GIVEN RECORDS:
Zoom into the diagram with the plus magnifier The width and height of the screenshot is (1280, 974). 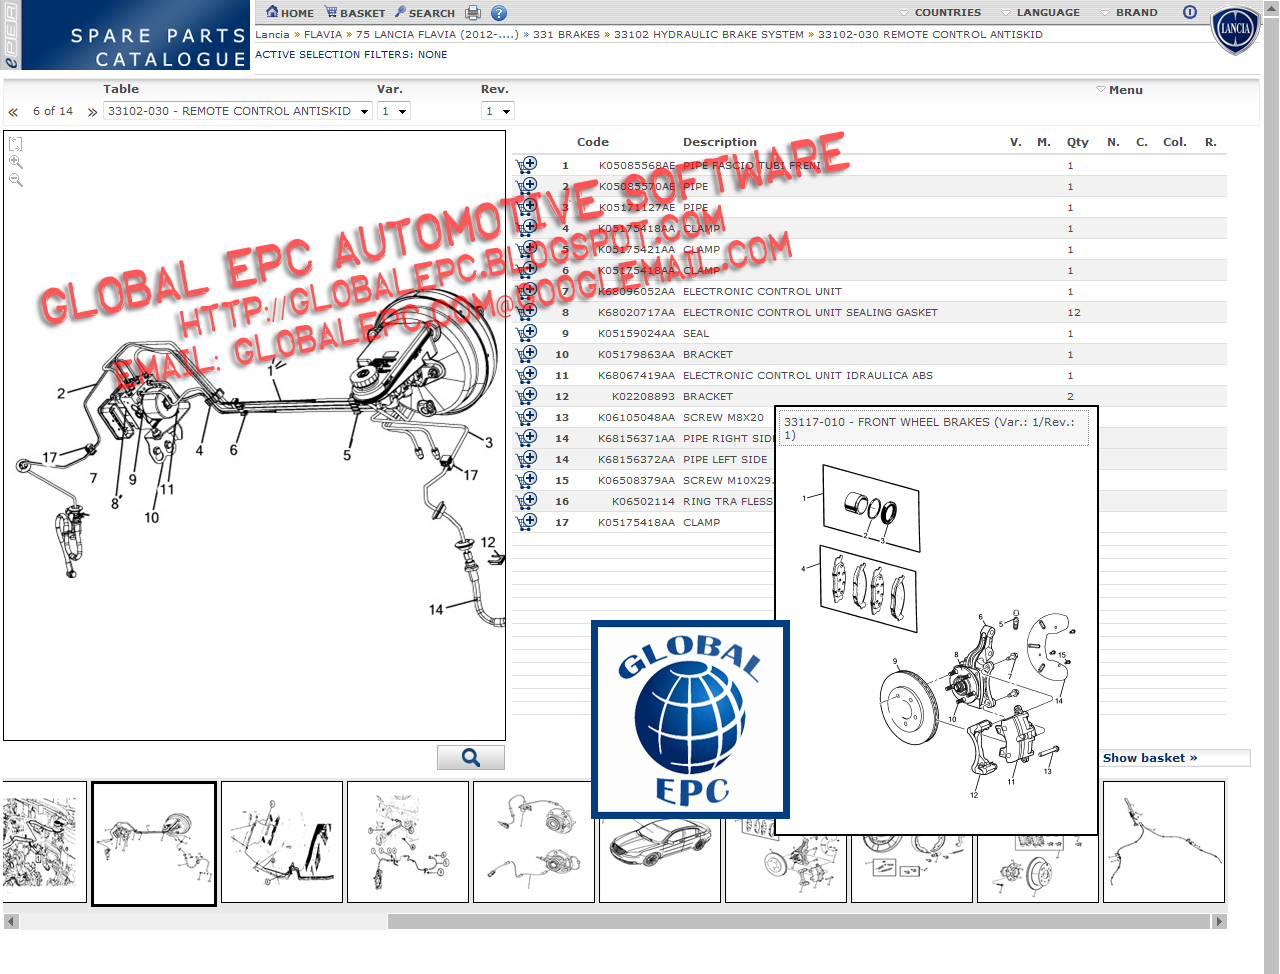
==
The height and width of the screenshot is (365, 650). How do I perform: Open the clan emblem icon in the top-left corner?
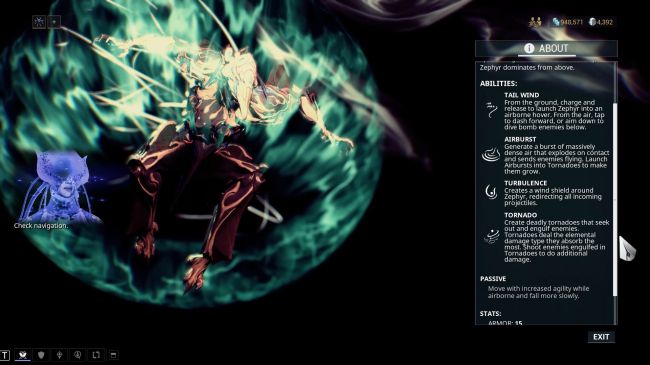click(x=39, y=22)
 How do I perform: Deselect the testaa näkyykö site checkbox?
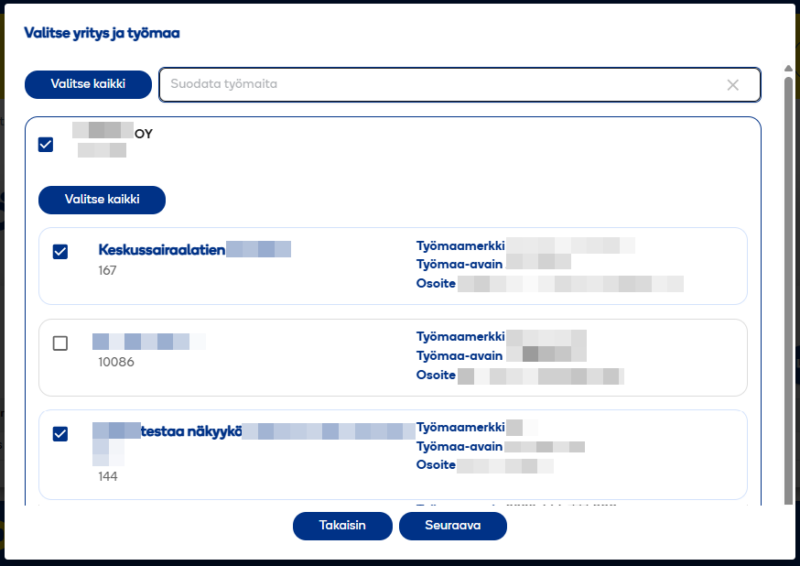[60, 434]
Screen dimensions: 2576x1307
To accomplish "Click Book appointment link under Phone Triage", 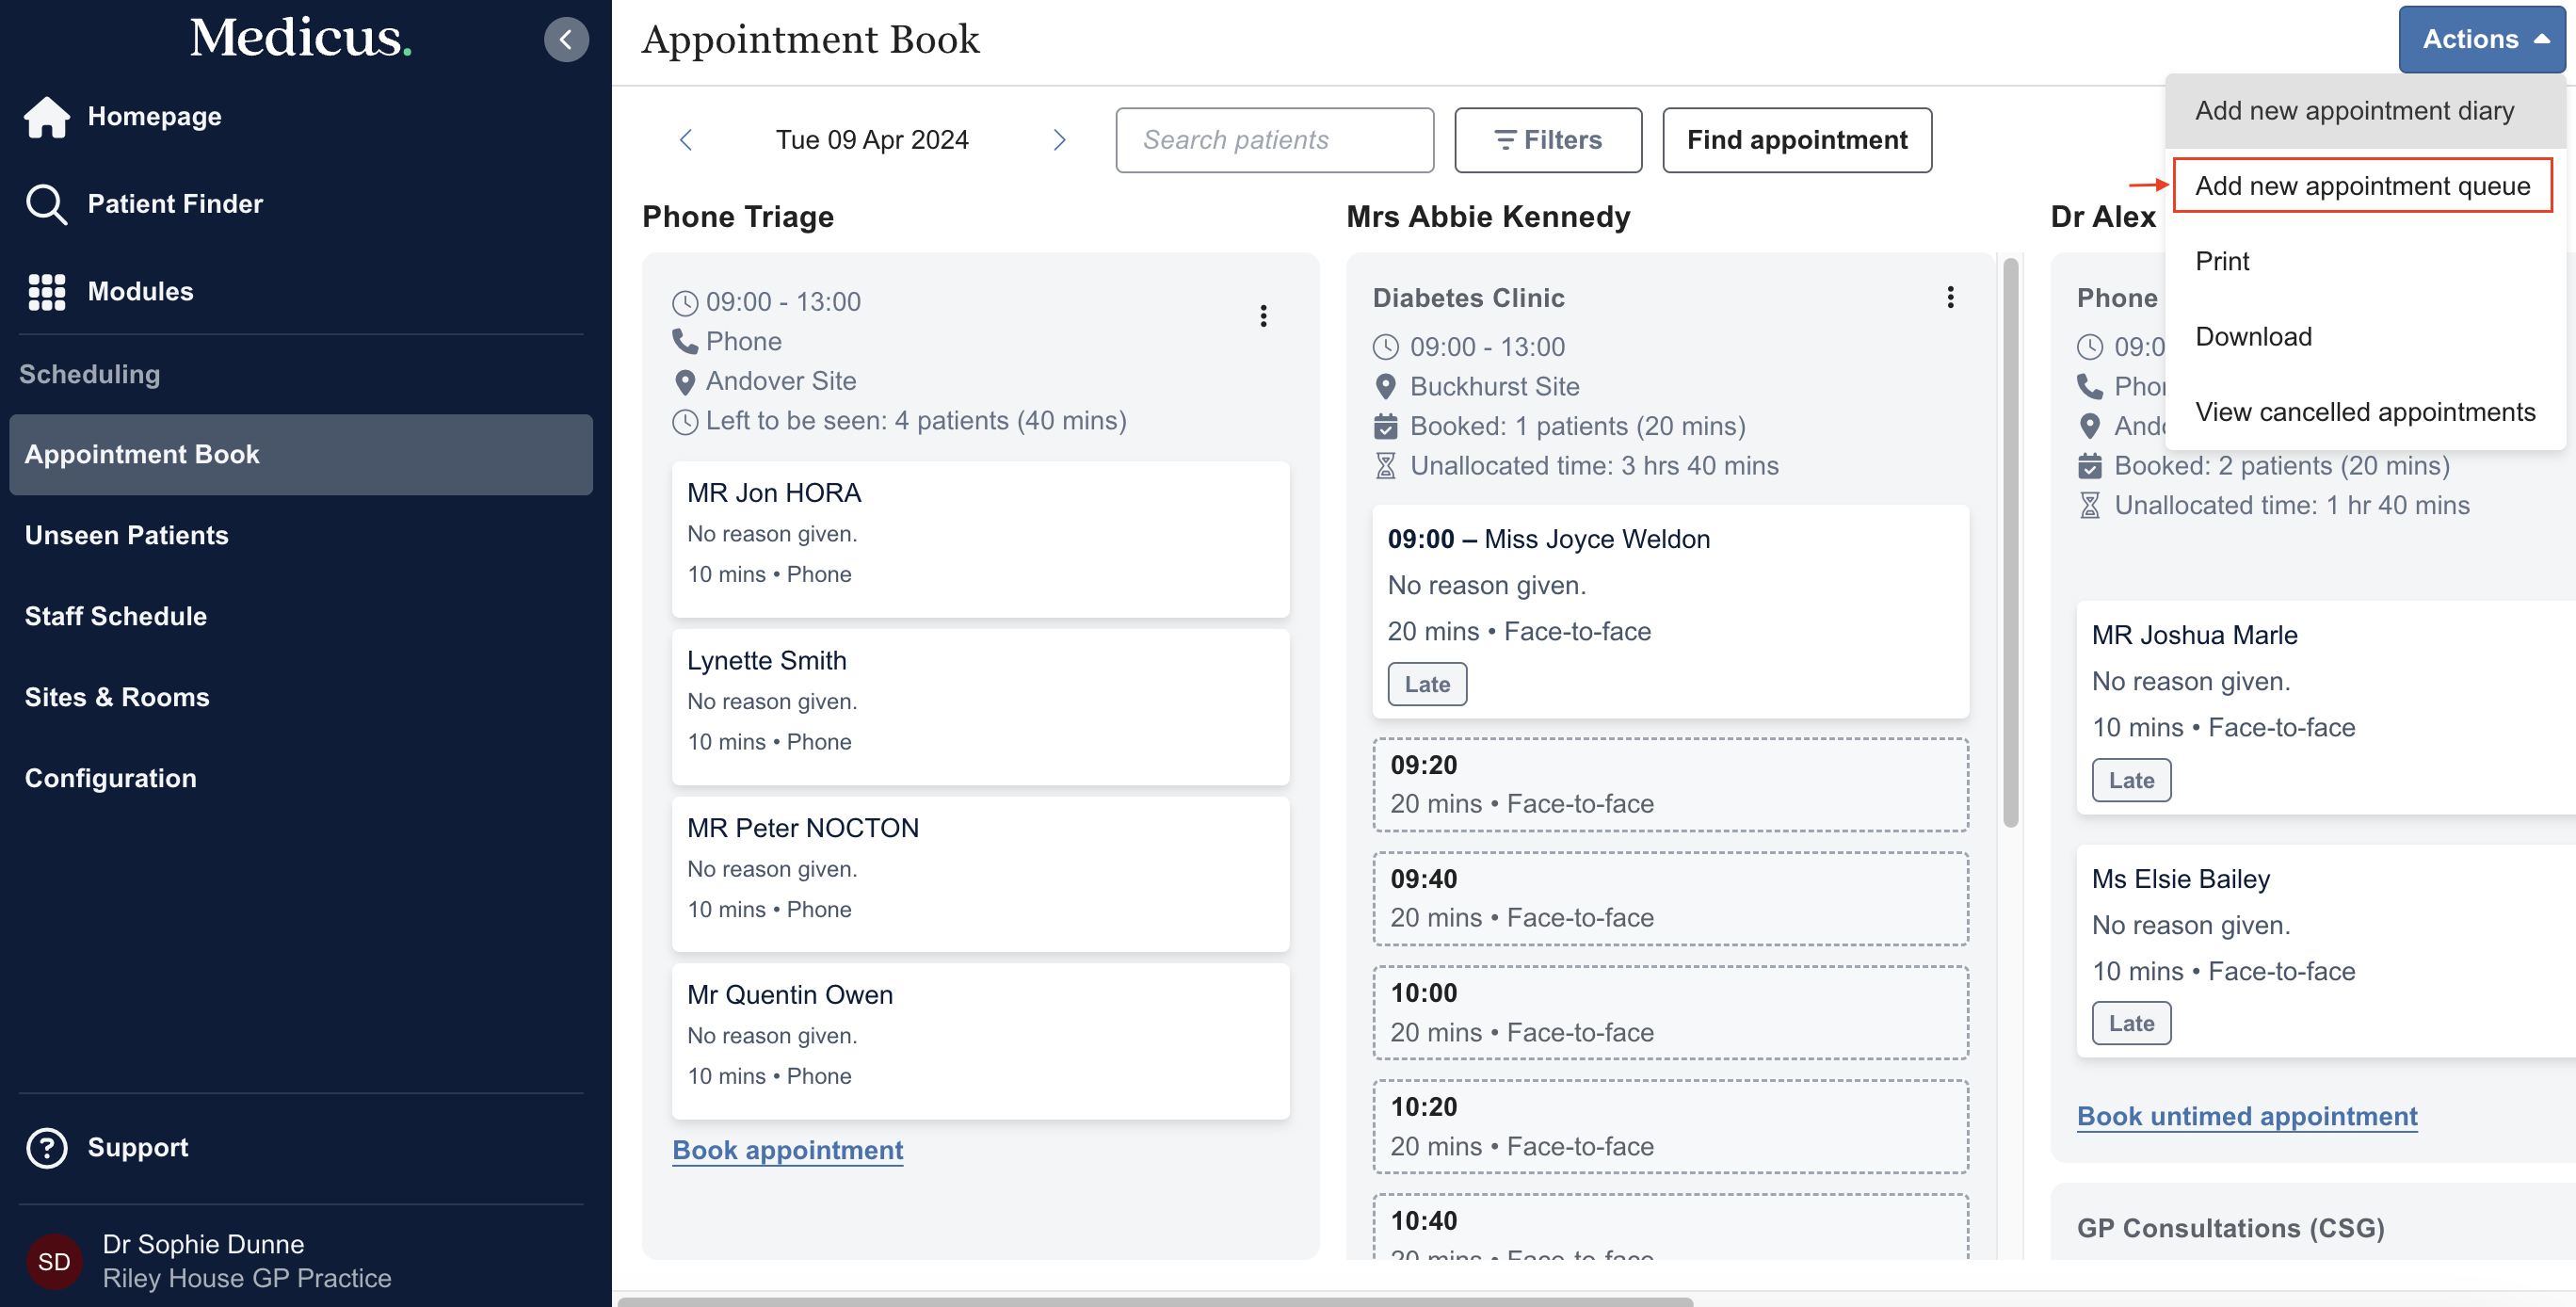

TASK DESCRIPTION:
Word for word, write out the lines above running from the one with "How do I perform: Deselect" up to and including the one with "Book appointment link". Drop any picture.

WORKED SOLUTION:
 How do I perform: Deselect the testaa näkyykö site checkbox?
[60, 434]
Screen dimensions: 2576x1307
To accomplish "Click Book appointment link under Phone Triage", 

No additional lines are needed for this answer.